— Consignes à suivre —
a) Répondez aux questions suivantes à partir du billet sur le Mékong :
(i) Quelle longueur approximative est attribuée au Mékong ?
(ii) Combien de barrages la Chine a-t-elle construits sur le cours principal du fleuve ?
(iii) Quel volume d'eau retient le réservoir du barrage de Nuozhadu ?
b) Recopiez à l'identique le passage du billet sur le Mékong compris entre « Billet du lundi » et « leur adversaire favori. », ces deux bornes incluses.

— Extrait retenu —
========================
Billet du lundi du 12 octobre 2020 par Gérard Chesnel*
Le Mékong, ou « Mère de tous les fleuves » en thaï, est non seulement, avec environ 4 900 km, le plus long fleuve d’Asie du Sud-Est, loin devant la Salouen (2 815 km) et l’Irrawaddy (2 170 km), mais il constitue surtout une ressource essentielle (irrigation, pêche, hydroélectricité) pour les 70 millions d’habitants qui vivent sur son bassin versant. Le contrôle de ses eaux par la Chine (40% du cours du Mékong, depuis sa source jusqu’à la frontière birmane, se trouve en territoire chinois) représente un grave sujet de préoccupation pour les quatre pays situés en aval (Laos, Thaïlande, Cambodge, Vietnam). Aujourd’hui, les Etats-Unis se saisissent à leur tour du problème, créant ainsi un nouveau foyer de tension avec leur adversaire favori.
A l’origine du problème, la construction par la Chine de onze barrages sur le cours principal du Mékong. Le plus important, le barrage de Nuozhadu, achevé en 2012, est le 5ème de Chine et le 13èmedu monde. Il produit 5 850 mégawatts d’électricité et son réservoir retient 21 milliards de mètres cubes d’eau. De quoi alimenter, ou assécher, tout le bassin versant en aval.
========================
— Données sources —
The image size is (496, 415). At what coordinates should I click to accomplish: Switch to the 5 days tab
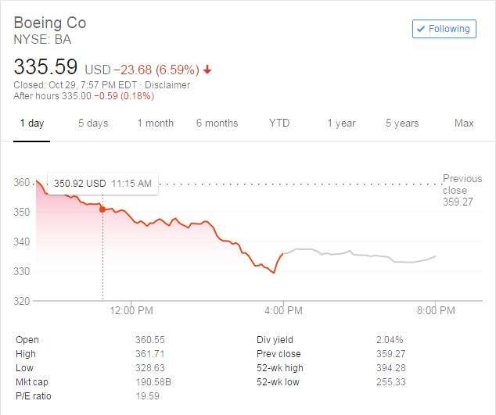(93, 123)
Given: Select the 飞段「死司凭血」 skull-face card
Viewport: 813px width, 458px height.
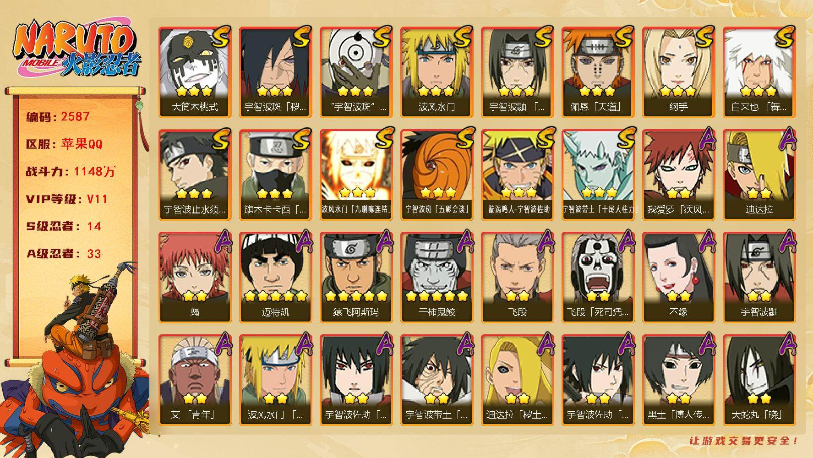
========================
— Réponses attendues —
a)
(i) Environ 4 900 km.
(ii) Onze barrages.
(iii) 21 milliards de mètres cubes d'eau.

b)
Billet du lundi du 12 octobre 2020 par Gérard Chesnel*
Le Mékong, ou « Mère de tous les fleuves » en thaï, est non seulement, avec environ 4 900 km, le plus long fleuve d’Asie du Sud-Est, loin devant la Salouen (2 815 km) et l’Irrawaddy (2 170 km), mais il constitue surtout une ressource essentielle (irrigation, pêche, hydroélectricité) pour les 70 millions d’habitants qui vivent sur son bassin versant. Le contrôle de ses eaux par la Chine (40% du cours du Mékong, depuis sa source jusqu’à la frontière birmane, se trouve en territoire chinois) représente un grave sujet de préoccupation pour les quatre pays situés en aval (Laos, Thaïlande, Cambodge, Vietnam). Aujourd’hui, les Etats-Unis se saisissent à leur tour du problème, créant ainsi un nouveau foyer de tension avec leur adversaire favori.